§ EXTRACT:
** Start **
Make no mistake about it - Daniella Ciccarone’s got game.
Quakertown coach Greg Swavely figured that out the moment she set foot on the court as a ninth grader, and without blinking an eye, he inserted Ciccarone into the varsity lineup as his starting point guard.
“I’ve always said that the toughest position on the court is the point guard, but she made an immediate impact on our program,” Swavely said. “We would get pressed all the time before she arrived on the scene, and once she came on the scene, we started to not see presses too often.
“She handled all kinds of pressure. As a freshman, she did a great job for us.”
In the years since then, Ciccarone has only gotten better, and on Saturday night, the senior guard put her name in the school’s record books when – on a drive to the hole early in the third quarter of the Panthers’ game against Conestoga – she reached the elusive 1,000-point plateau.
Ciccarone scored 27 points in the Panthers’ 50-40 win over Upper Merion in the opening round game of the Upper Merion Tip-Off Tournament on Friday and needed just eight in Saturday night’s title game against Conestoga.
** End **
§ PROVIDED MATERIAL:
** Start **
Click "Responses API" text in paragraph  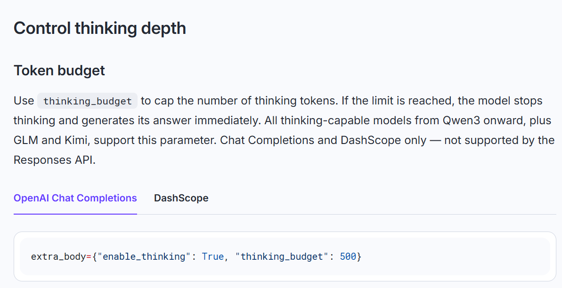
** End **
§ CHALLENGES:
1. Reproduce the passage of the Ciccarone article that begins at the words "Make no mistake" and stops after "presses too often.".
2. List every point figure given in the Ciccarone article, including each team's score.

§ SOLUTIONS FOR EACH TASK:
1.
Make no mistake about it - Daniella Ciccarone’s got game.
Quakertown coach Greg Swavely figured that out the moment she set foot on the court as a ninth grader, and without blinking an eye, he inserted Ciccarone into the varsity lineup as his starting point guard.
“I’ve always said that the toughest position on the court is the point guard, but she made an immediate impact on our program,” Swavely said. “We would get pressed all the time before she arrived on the scene, and once she came on the scene, we started to not see presses too often.

2.
- 1,000 (the point plateau Ciccarone reached)
- 27 (points she scored against Upper Merion)
- 50 (the Panthers' score in the win over Upper Merion)
- 40 (Upper Merion's score in that game)
- eight (points she needed in the title game against Conestoga)